- The paper demonstrates that ML approaches leveraging kinematic correlations significantly improve signal discrimination in radiative decays.
- It compares traditional cut-based methods with ML techniques, achieving enhanced discovery significance (Z ≥ 5) in targeted parameter spaces.
- The findings suggest that ML-enhanced strategies can complement existing electroweakino searches, advancing dark matter discovery efforts.
A Machine Learning Approach to Radiative Decays and Dark Matter Searches at the LHC
The search for weakly interacting massive particles (WIMPs) is a critical aspect of current particle physics research. This paper investigates radiative decays into dark matter candidates within a supersymmetric framework at the High Luminosity Large Hadron Collider (HL-LHC), employing advanced ML techniques. It addresses a specific region in the parameter space of the Minimal Supersymmetric Standard Model (MSSM) where a neutralino, representing the lightest supersymmetric particle (LSP), is a dark matter candidate.
Introduction to the Problem
At the LHC, the quest to identify WIMPs involves understanding two major questions in particle physics: electroweak symmetry breaking and the nature of dark matter. The MSSM provides a natural framework, positing the lightest neutralino as a dark matter candidate. This neutralino achieves the observed dark matter density through co-annihilation with other particles. This work explores new avenues of detection via radiative decays, specifically, the second lightest neutralino decaying into the lightest neutralino and a photon. Traditional searches face challenges due to significant background noise, an issue potentially mitigated by employing ML techniques.
Theoretical Framework
The theoretical basis involves a compressed supersymmetric electroweak sector, focusing on the neutralino as the LSP. In certain regions of parameter space, specifically where there are small mass differences between the neutralinos, radiative decays become significant.

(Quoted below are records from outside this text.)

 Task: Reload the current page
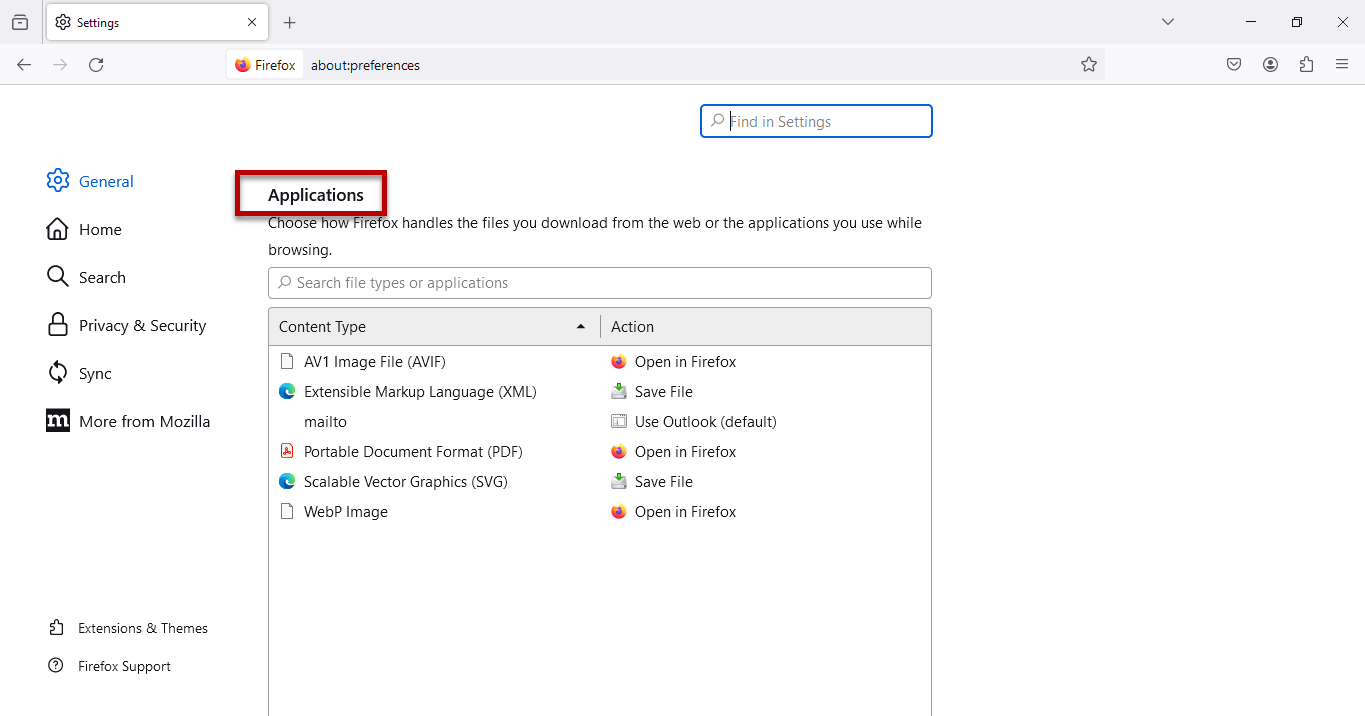pos(96,65)
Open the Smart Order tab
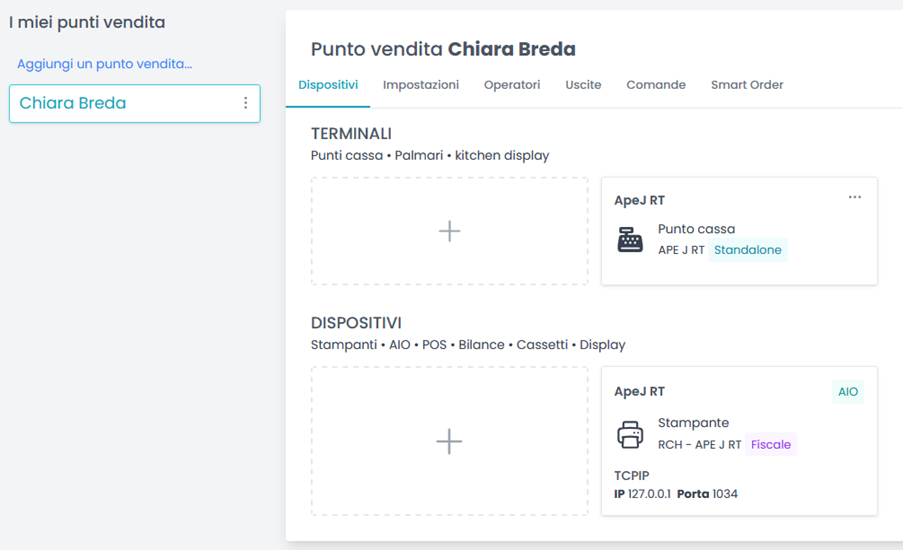The width and height of the screenshot is (903, 550). (747, 85)

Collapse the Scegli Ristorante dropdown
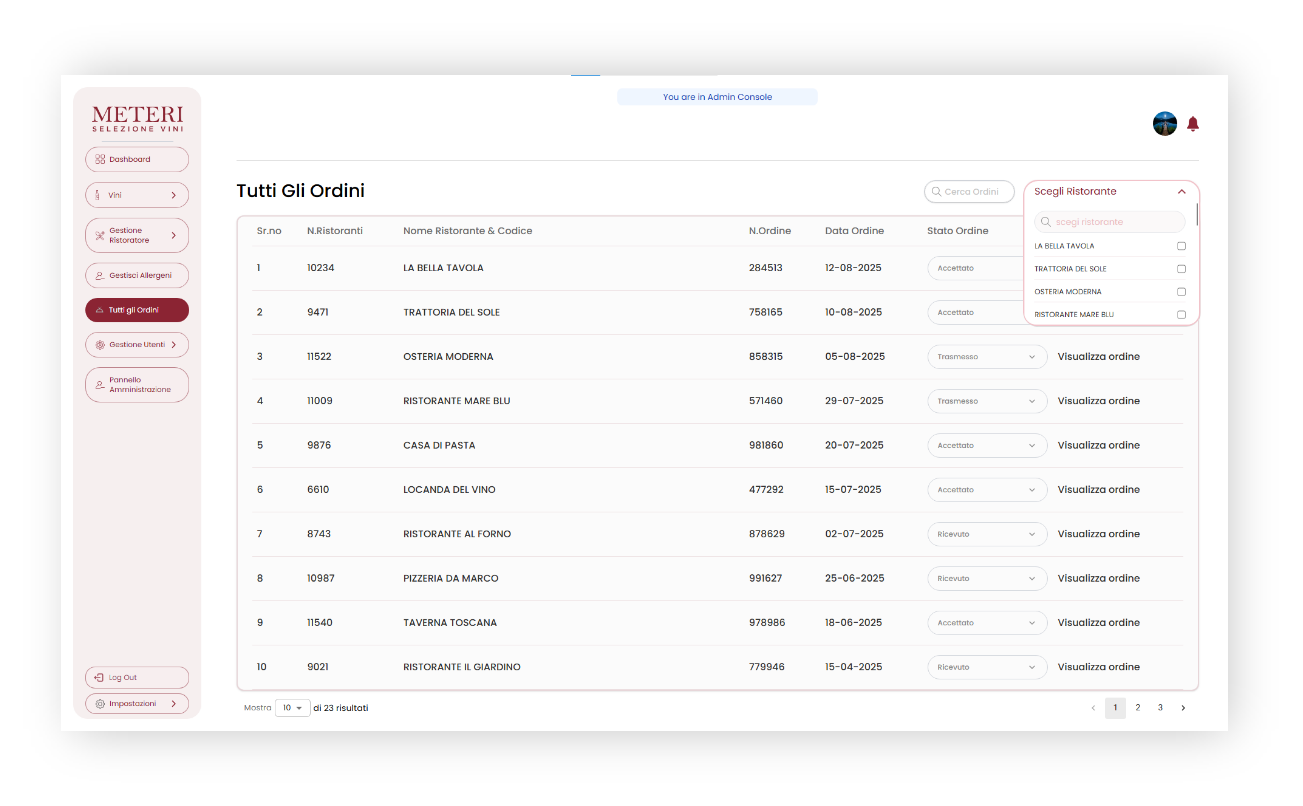pos(1181,192)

The paper thoroughly examines these parameter spaces, identifying scenarios where direct detection and collider searches intersect to provide meaningful constraints on dark matter candidates.

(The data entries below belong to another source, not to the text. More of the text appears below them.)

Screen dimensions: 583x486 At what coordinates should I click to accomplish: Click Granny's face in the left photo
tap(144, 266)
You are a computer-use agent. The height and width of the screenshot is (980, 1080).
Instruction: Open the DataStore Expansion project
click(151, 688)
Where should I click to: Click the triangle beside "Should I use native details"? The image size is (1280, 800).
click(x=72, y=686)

Methodology and Machine Learning Application
The authors employ both traditional cut-based methods and machine learning to distinguish signal from background. The ML approach captures correlations in kinematic variables that cut-based strategies overlook. Specifically, the application of ML methods, including the Binned-Likelihood (BL) and Machine-Learned Likelihood (MLL) methods, enhances the potential discovery significance by providing better delineation of signal against background noise.

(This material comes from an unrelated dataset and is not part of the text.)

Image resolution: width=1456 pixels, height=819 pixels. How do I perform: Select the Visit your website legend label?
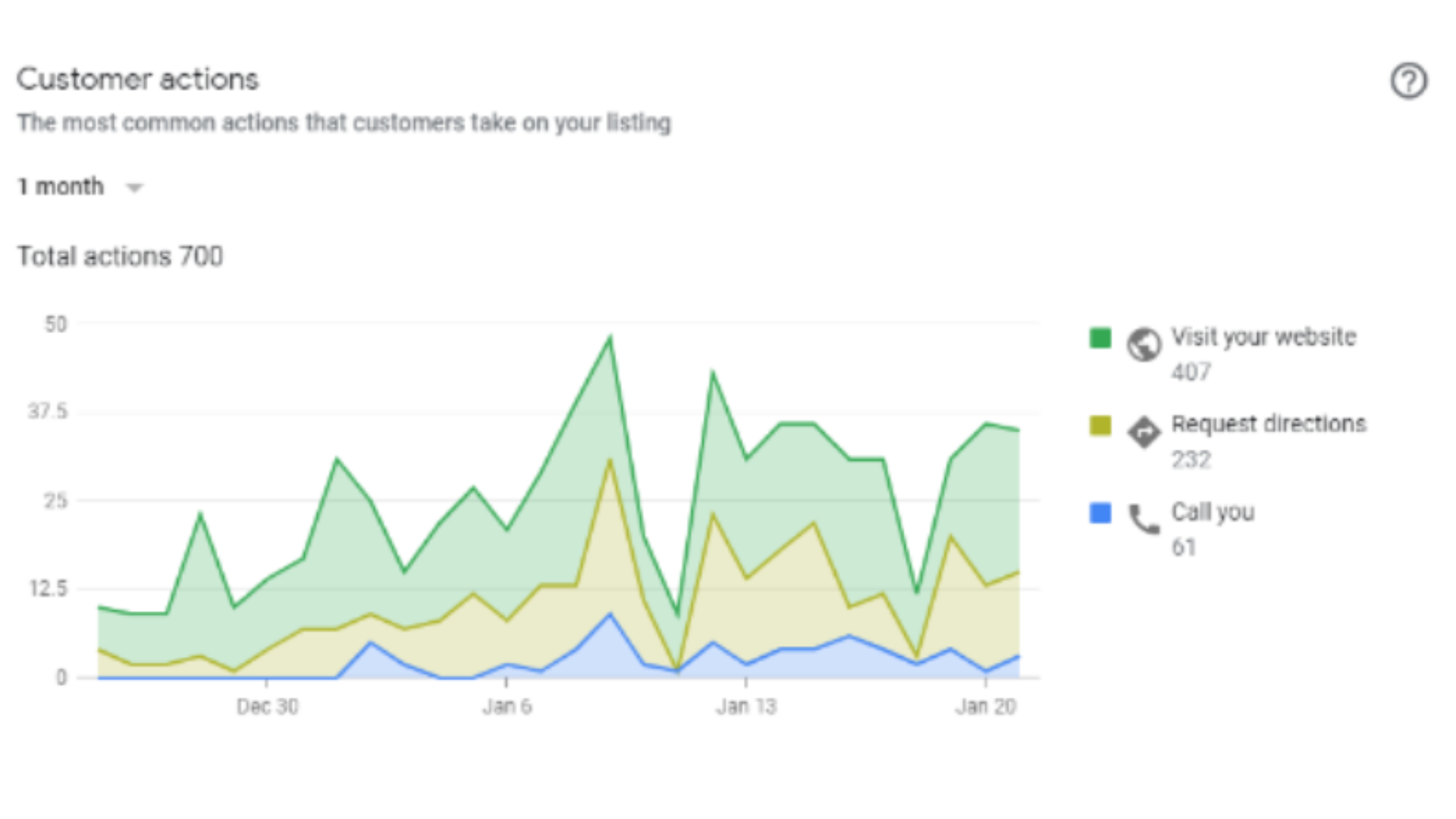tap(1263, 337)
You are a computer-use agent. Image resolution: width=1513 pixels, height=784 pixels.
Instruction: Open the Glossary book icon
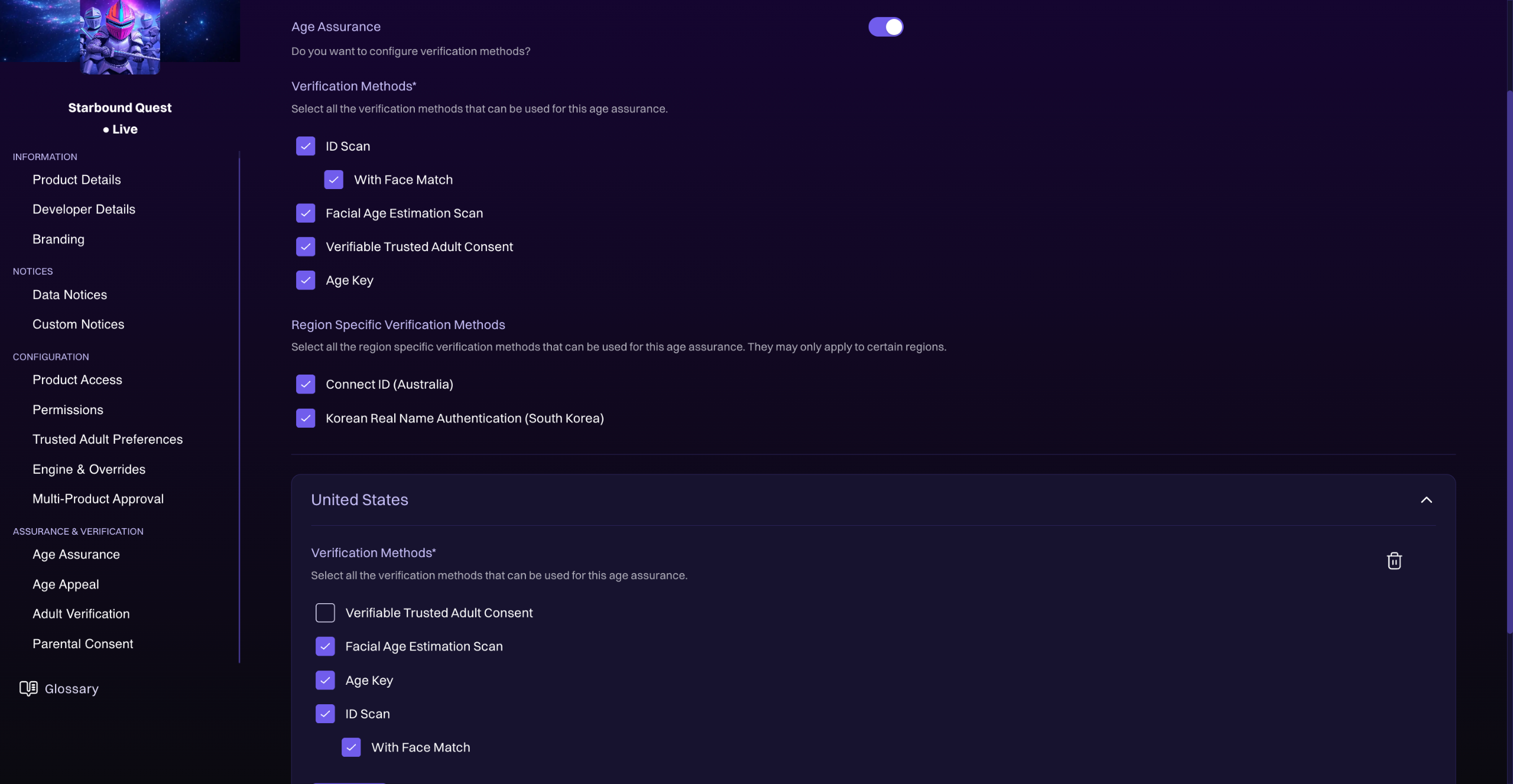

- Event Simulation: Signal and background events are generated through MadGraph5, Pythia8, and Delphes, simulating the detection processes at the LHC.
- Feature Analysis: The analysis identifies key kinematic variables that contribute most significantly to signal detection, such as transverse momentum and energy signatures.
- Statistical Methods: Two primary statistical approaches are employed:
- Binned-Likelihood (BL) Method: Utilizes binned data, reducing event-specific detail but simplifying statistical analysis.
- Machine-Learned Likelihood (MLL) Method: Employs Kernel Density Estimators to maintain event-level detail without binning, enhancing detection sensitivity.
Results and Implications
The analysis reveals that ML techniques significantly boost detection capabilities compared to traditional methods. The incorporation of ML shows potential discovery significance in unexplored parameter spaces, especially in the region where electroweakinos are expected to decay radiatively:
- Discovery Potential: The paper identifies regions with potential discovery significance (Z≥5) in mass ranges that have not been exhaustively explored by traditional methods.
- Complementary Searches: These results suggest that ML-based radiative decay searches could complement or enhance existing electroweakino searches that focus on multilepton signatures.
Future Directions
The integration of ML into the search strategies outlined in this paper emphasizes the adaptability of particle physics to incorporate emerging computational techniques. Looking forward, experimental collaborations may adopt these methods to improve search strategies, further probing the challenging parameter spaces of the MSSM.
Conclusion
This research expands the toolkit available for discovering dark matter candidates at the LHC. By leveraging machine learning, the paper opens new perspectives on radiative decays in supersymmetric models, offering a promising path for future exploration and potential discovery of dark matter signatures.